Pull every line of the entries that has the word "dalys".

[Exercise material — start]

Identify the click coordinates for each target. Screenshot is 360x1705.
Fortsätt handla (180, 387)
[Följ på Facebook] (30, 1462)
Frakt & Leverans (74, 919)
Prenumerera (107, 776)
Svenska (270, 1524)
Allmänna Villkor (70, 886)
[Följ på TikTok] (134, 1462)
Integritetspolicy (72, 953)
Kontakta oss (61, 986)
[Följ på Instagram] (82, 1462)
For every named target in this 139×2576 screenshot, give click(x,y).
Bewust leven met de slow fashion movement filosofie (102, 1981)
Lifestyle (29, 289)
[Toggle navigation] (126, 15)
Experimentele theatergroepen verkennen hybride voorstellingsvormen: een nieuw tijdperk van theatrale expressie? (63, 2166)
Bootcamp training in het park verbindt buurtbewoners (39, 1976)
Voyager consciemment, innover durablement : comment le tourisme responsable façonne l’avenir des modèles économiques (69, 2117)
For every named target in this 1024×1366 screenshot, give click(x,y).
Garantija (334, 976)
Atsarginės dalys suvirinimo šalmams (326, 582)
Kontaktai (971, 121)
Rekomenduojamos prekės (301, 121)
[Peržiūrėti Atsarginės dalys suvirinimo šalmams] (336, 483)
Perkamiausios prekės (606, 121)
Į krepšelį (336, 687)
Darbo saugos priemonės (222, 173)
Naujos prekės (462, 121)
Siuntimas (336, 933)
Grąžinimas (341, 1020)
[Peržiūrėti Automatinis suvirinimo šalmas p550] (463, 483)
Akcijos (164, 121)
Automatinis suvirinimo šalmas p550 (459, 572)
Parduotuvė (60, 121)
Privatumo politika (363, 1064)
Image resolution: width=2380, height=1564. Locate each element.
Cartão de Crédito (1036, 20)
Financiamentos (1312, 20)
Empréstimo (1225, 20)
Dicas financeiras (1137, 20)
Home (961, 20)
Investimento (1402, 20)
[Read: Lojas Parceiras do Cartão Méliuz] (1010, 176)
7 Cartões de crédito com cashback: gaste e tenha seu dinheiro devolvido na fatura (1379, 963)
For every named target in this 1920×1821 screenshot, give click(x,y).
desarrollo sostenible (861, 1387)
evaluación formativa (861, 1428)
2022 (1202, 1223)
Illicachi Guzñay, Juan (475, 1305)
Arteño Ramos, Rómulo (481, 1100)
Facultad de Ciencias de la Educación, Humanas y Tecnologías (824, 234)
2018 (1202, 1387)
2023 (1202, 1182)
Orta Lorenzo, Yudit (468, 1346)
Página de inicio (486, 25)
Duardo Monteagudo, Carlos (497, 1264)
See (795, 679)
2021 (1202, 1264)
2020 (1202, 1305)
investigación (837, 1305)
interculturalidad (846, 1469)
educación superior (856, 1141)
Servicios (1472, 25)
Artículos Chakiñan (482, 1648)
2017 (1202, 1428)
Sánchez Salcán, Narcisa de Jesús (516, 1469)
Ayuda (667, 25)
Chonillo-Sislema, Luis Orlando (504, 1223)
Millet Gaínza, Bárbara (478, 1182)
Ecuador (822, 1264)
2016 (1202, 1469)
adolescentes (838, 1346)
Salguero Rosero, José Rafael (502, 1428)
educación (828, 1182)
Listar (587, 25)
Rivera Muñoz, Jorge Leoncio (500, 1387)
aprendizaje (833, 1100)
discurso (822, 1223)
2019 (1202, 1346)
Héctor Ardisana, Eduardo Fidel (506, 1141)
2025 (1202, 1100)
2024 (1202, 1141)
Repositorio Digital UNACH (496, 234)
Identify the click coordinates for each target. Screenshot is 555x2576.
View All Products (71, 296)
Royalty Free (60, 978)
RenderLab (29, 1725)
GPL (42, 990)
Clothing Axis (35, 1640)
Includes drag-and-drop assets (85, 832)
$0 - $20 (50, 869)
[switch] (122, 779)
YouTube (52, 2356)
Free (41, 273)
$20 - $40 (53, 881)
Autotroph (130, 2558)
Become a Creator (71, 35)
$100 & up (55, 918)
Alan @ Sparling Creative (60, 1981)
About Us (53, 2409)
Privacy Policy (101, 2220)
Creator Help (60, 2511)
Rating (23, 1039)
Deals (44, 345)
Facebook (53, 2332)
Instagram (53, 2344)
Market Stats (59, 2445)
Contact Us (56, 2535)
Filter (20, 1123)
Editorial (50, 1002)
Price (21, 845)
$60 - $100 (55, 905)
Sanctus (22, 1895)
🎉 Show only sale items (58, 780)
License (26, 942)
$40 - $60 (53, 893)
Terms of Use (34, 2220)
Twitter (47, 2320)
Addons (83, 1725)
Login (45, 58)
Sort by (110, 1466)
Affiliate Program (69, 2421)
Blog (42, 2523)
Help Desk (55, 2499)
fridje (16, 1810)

[Exercise material — finish]

Result of this exercise -
Atsarginės dalys suvirinimo šalmams (326, 582)
[Peržiūrėti Atsarginės dalys suvirinimo šalmams] (336, 483)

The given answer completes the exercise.